Analysts will be keen to hear more about streaming subscriber numbers and whether the reopening of society is impacting demand. In the fourth quarter of 2020, it posted 73 million Disney+ subscribers and continued to see growth in the two subsequent quarters.

However, a slowdown in subscribers could hurt the Walt Disney share price. Investors will be keen to hear about new releases such as movie Cruella, sports rights, and international expansion. They will also be eager to see how revenues in its theme park and experiences division amidst the new Delta variant.

$16.82billion

Disney's expected revenue - a 42.8% YoY rise

  

At present analysts are bullish.
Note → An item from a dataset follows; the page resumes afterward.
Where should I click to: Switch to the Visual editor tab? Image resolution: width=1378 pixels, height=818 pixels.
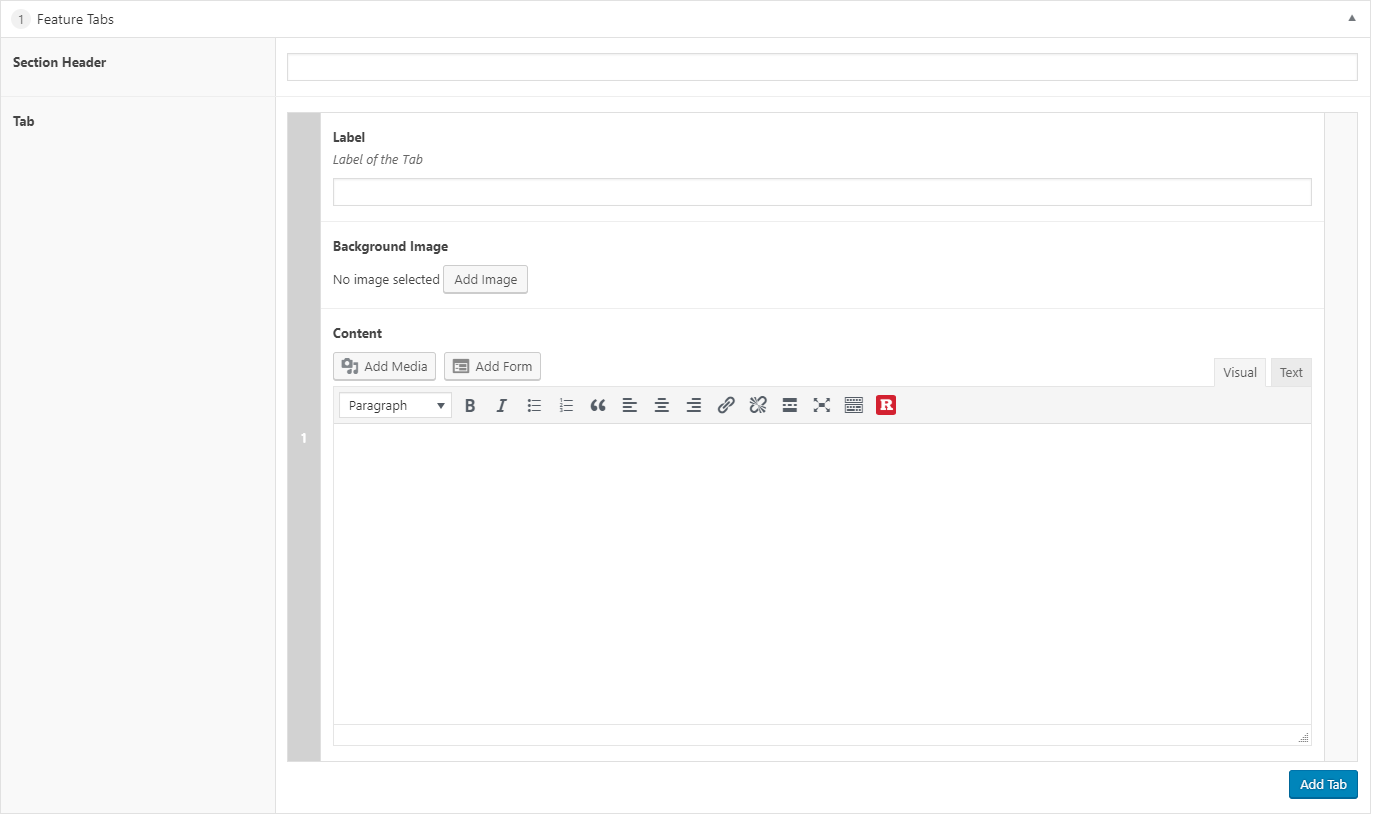coord(1239,372)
According to MarketScreener, the stock has a consensus buy rating and an average target price of $206.01.

Analysts at Trefis believe the Walt Disney share price is undervalued. “Along with continued strong demand for streaming, with gradual lifting of lockdowns and a successful vaccine rollout, Disney’s traditional businesses like cable and theme parks are also expected to see recovery in the coming quarters,” it states.

“Signs of recovery of its business are seen with Disney returning to US multiplexes in March 2021 after almost a break of one year. Also, Disney reopened its original Disneyland and its adjacent Disney’s California Adventure sister park in the last week of April 2021.”

It also plays down fears over subscriber numbers given that it took rival Netflix [NFLX] a decade to hit 200 million. Disney+ gained 103 million subscribers in just 18 months, Trefis said, further strengthening its $205 target price.